┏━━
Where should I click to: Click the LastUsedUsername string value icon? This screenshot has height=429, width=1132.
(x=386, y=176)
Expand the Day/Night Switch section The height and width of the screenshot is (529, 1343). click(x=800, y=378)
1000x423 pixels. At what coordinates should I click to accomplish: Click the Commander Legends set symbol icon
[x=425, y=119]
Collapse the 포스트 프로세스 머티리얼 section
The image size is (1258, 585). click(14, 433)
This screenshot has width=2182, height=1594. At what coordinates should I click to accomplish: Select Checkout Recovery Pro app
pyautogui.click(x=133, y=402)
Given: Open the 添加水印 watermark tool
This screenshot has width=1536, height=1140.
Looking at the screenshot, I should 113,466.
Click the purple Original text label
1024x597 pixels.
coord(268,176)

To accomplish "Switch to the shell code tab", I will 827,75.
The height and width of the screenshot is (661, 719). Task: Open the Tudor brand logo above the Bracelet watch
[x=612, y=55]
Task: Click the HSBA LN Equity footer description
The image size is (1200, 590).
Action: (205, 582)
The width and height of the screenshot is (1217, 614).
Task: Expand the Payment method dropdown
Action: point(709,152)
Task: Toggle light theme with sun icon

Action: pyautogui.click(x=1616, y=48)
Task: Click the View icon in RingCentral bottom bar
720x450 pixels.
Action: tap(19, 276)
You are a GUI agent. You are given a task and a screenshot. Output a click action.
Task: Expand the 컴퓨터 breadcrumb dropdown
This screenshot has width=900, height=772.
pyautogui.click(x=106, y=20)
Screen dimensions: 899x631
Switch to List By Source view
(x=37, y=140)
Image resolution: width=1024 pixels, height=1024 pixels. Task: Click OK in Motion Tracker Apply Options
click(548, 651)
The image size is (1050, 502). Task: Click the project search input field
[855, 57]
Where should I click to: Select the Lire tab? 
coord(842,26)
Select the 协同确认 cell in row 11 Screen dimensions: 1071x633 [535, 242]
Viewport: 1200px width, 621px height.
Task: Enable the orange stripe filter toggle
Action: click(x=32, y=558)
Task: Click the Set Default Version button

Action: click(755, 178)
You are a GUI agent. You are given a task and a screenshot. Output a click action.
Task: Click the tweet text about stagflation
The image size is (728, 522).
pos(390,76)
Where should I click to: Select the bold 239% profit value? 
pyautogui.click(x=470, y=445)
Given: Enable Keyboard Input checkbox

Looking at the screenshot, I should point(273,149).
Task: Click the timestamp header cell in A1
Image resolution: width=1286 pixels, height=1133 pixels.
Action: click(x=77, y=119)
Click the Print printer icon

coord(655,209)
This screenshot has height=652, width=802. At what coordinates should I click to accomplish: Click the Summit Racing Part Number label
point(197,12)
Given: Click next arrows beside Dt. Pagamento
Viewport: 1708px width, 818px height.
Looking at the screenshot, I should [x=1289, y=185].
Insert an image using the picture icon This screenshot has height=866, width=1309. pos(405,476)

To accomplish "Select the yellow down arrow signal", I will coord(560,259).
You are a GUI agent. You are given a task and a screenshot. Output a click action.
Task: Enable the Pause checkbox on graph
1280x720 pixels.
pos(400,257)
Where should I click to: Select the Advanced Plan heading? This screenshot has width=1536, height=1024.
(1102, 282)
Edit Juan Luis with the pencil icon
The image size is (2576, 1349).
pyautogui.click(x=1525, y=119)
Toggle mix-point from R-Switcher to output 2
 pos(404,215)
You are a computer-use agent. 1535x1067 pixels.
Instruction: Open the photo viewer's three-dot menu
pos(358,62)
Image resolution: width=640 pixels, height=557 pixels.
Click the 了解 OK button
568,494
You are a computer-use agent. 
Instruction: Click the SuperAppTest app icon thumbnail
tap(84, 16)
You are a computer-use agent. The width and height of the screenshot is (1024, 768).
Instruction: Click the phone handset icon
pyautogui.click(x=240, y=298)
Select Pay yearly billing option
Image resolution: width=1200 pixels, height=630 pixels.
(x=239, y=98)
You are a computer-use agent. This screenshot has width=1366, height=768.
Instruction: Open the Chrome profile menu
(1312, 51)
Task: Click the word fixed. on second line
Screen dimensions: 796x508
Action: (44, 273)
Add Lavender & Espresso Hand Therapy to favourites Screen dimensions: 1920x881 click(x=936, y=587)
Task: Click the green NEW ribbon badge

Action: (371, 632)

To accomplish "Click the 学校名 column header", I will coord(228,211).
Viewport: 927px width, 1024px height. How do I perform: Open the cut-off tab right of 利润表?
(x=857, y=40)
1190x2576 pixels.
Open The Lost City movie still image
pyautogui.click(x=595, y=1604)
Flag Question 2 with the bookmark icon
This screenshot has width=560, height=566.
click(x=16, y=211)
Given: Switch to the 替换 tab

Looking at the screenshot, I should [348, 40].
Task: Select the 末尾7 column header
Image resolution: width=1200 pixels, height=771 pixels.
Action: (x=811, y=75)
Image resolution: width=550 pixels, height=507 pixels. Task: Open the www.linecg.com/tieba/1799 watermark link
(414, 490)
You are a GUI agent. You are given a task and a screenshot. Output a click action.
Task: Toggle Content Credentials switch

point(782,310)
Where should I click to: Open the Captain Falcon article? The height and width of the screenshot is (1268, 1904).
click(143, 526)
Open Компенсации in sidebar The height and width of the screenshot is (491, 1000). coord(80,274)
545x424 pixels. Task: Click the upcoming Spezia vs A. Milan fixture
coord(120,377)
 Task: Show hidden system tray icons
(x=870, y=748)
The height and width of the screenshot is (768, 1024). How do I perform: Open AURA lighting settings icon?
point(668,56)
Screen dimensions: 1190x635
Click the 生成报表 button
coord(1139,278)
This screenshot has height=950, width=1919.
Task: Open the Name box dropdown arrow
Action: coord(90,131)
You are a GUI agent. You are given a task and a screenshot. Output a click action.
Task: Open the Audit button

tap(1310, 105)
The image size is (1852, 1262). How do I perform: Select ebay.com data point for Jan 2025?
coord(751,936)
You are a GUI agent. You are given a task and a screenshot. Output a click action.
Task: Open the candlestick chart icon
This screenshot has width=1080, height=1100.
┗━━
TO DO |
All lines from the top of the data through the line containing "Task: Click the HSBA" need to be retyped exactly, and nothing more.

YOUR RESPONSE |
Where should I click to: Click the LastUsedUsername string value icon? This screenshot has height=429, width=1132.
(x=386, y=176)
Expand the Day/Night Switch section The height and width of the screenshot is (529, 1343). click(x=800, y=378)
1000x423 pixels. At what coordinates should I click to accomplish: Click the Commander Legends set symbol icon
[x=425, y=119]
Collapse the 포스트 프로세스 머티리얼 section
The image size is (1258, 585). click(14, 433)
This screenshot has width=2182, height=1594. At what coordinates should I click to accomplish: Select Checkout Recovery Pro app
pyautogui.click(x=133, y=402)
Given: Open the 添加水印 watermark tool
This screenshot has width=1536, height=1140.
Looking at the screenshot, I should 113,466.
Click the purple Original text label
1024x597 pixels.
coord(268,176)

To accomplish "Switch to the shell code tab", I will 827,75.
The height and width of the screenshot is (661, 719). Task: Open the Tudor brand logo above the Bracelet watch
[x=612, y=55]
Task: Click the HSBA LN Equity footer description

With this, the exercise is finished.